You can assign a custom domain, but you will have an issue with not matching the domain between certificate and assignment.ĭid I say that documentation sucks badly? It needs a lot of improvements - if we could have it on Github, it would be much better already, but it’s not there yet.Another limitation, which is strange and not acceptable in strict environments: at the moment, there is no way to connect a custom SSL certificate to the Apache Airflow cluster.Speaking about AWS IAM: default roles are generated with invalid IAM statements around s3:ListAllMyBuckets permission.Aaand it’s gone… that’s not true anymore, but it stays in the default IAM policies and inside docs.Documentation and GUI states that you need to prefix Amazon S3 bucket with airflow-, otherwise it won’t work.Also, I have to admit that documentation in this place is extremely poor.That’s, in most restrictive cases, unacceptable.

Amazon managed airflow update#
I totally understand that this version was released a few weeks before the announcement, but at this point, the service started with a significant lag, and that probably will introduce more drag to update environments later. Well, I would like to start with something tough to understand for me: it’s not Apache Airflow 2.0.

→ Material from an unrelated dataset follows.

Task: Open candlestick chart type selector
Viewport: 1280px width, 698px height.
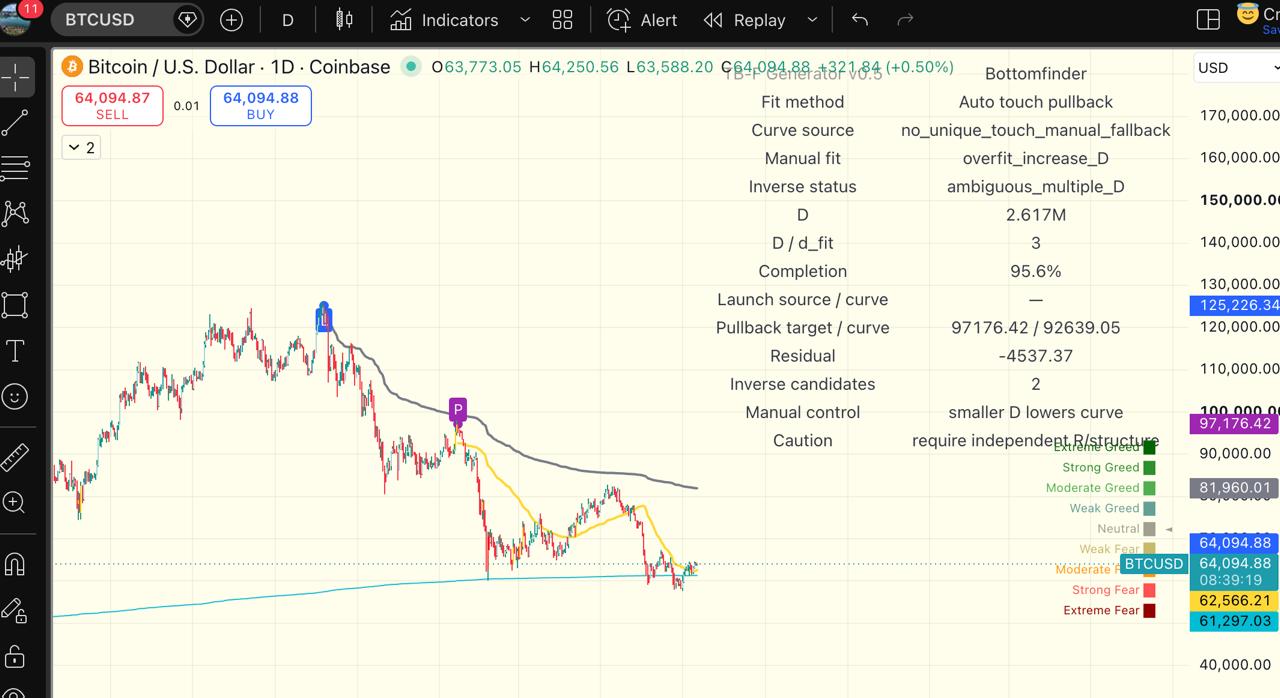Action: [x=344, y=20]
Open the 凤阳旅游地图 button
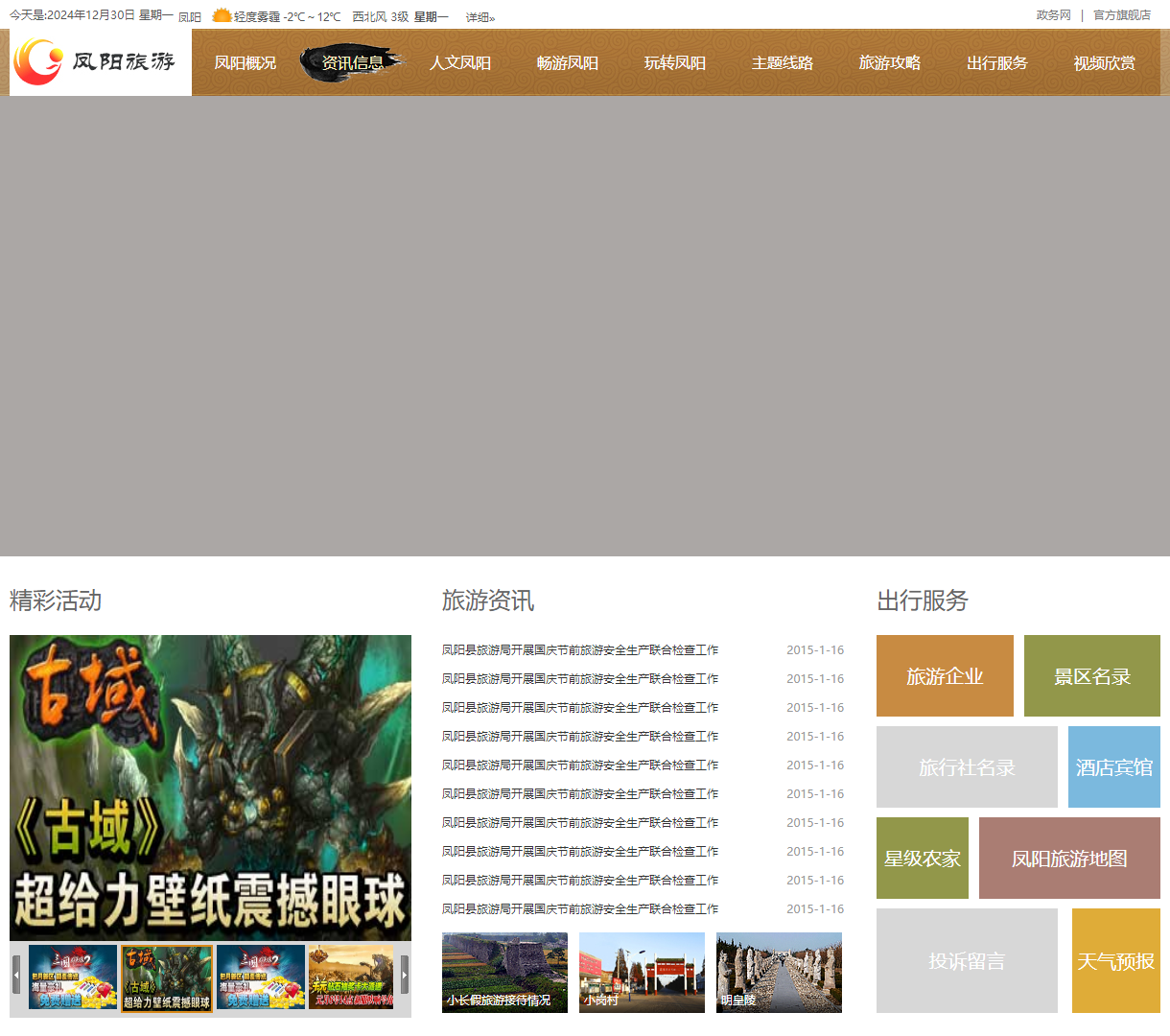 pos(1068,858)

Amazon managed airflow full#
It means that you deal with a fully-managed service that supports well-known plugins and has full compatibility and integration with AWS portfolio.Īs a person who worked with Amazon Data Pipeline, AWS Glue Workflows, and AWS Step Functions, I am thrilled that we received an alternative that is fully compatible with an open source version - because that removed another point from the list of contraindications related to diving deeper into the cloud. The service selling point is that you have the same Apache Airflow as the open source version. In that sense AWS did what they do the best very consistently: they’ve monetized their operational knowledge by providing a fully-managed service. Not to mention that Apache Airflow itself is very pesky to manage and operate reliably. Because of that, other cloud and SaaS providers already allowed us to use this service in a managed way. By combining it with Kubernetes, many data teams used that as a data infrastructure design pattern. Apache Airflow is a state-of-the-art workflow management platform for data analytics. This is one of the pre-re:Invent 2020 announcements. Recently, I had an opportunity to dive deeper into the newly released AWS service that allows us to provision and use a fully-managed version of Apache Airflow.